The Human Resource Development Council in Bozeman has 450 Housing Choice Vouchers it can offer families to help cover rent.

Shari Eslinger, HRDC housing director, said the nonprofit is only able to use about 415 of those vouchers.

“We don’t have the stock for the one-or-two bedroom apartments that’s needed to fill those vouchers,” Eslinger said during a meeting with Bozeman city commissioners earlier this week.

The voucher program — sometimes called Section 8 vouchers — funnels federal money through the state to housing agencies like HRDC to distribute. People in the program pay 30% of their household’s monthly income toward rent. The voucher covers the rest.

Cheryl Cohen, Montana Housing operations manager, said the length of the waitlist varies across Montana.

“It can be anywhere from a handful of people to more than 1,000,” Cohen said. “Billings, Bozeman, Missoula, Kalispell, all tend to have the higher waitlists.”

Rent ceilings for the vouchers vary from county to county based on what the federal government defines as a fair price for each area.

Gallatin County’s standards, new this month, mean someone looking for a one-bedroom place needs to find something for $836 or less. A two-bedroom rental needs to be $1,090 or less. Some people can qualify for slightly higher prices, as long as they don’t pay more than 40% of their income on rent.

Those price ceilings are higher than any other in Montana for the voucher program — and they’re a jump from last year’s standards.

Even so, the wait is long. Those who received rental vouchers in Bozeman last year were on the list for two to three years, Cohen said.

Last year, 27 of the families who received vouchers never used them.

Cohen said that could be because people have 120 days to put the voucher to use before it expires — even if they can’t find a place.

SOURCE MATERIAL ->
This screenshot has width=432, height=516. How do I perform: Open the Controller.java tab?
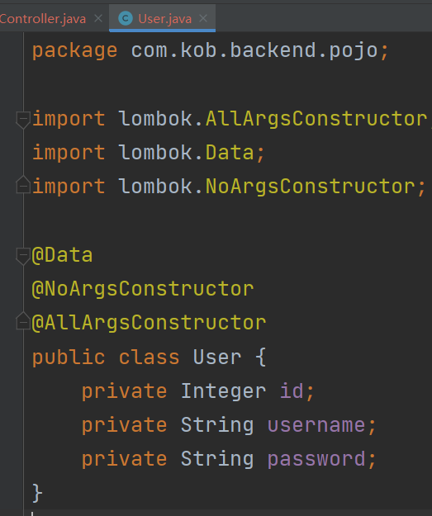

STATED PROBLEM 1 -> According to the article on Bozeman housing vouchers, what portion of their household's monthly income do people in the program pay toward rent?
STATED PROBLEM 2 -> Using the article on Bozeman housing vouchers, explain why HRDC can use only about 415 of its 450 Housing Choice Vouchers.
STATED PROBLEM 3 -> Pick up the article on Bozeman housing vouchers after its final sentence and write what comes next.
The data that comes after the text is a separate set of material.

RESPONSE 1 -> They pay 30% of their household's monthly income toward rent.

RESPONSE 2 -> HRDC can't use all 450 because there aren't enough one- or two-bedroom apartments available to fill those vouchers. Shari Eslinger, the HRDC housing director, said the nonprofit lacks the housing stock the vouchers require.

RESPONSE 3 ->
“They weren’t able to use it for whatever reason,” Cohen said. “Whether they were unable to find a market rental or something else happened, where maybe they decided to move to another location.”

Montana’s problem of demand outpacing the vouchers isn’t unique.

The Center on Budget and Policy Priorities wrote in 2017 that almost three million families were waiting for a voucher in the United States. That same year, the Public and Affordable Housing Research Corporation estimated another nine million people would be waiting if waitlists hadn’t closed throughout the nation due to the backlog.

Cohen said HRDC is one of the nonprofits in the state “really on top of pulling folks off the waitlist regularly.”

Eslinger said it typically takes about a year for people to tap into HRDC’s affordable housing or subsidized housing support after first applying.

The nonprofit also offers a place to sleep through the winter for people without a place to live. The majority of the people HRDC supports have jobs in town that don’t keep up with the area’s prices so they can teeter into financial insecurity.

“All our housing services are trying to make homelessness very brief and one-time, it’s very challenging specifically for those that have housing choice vouchers,” Eslinger said.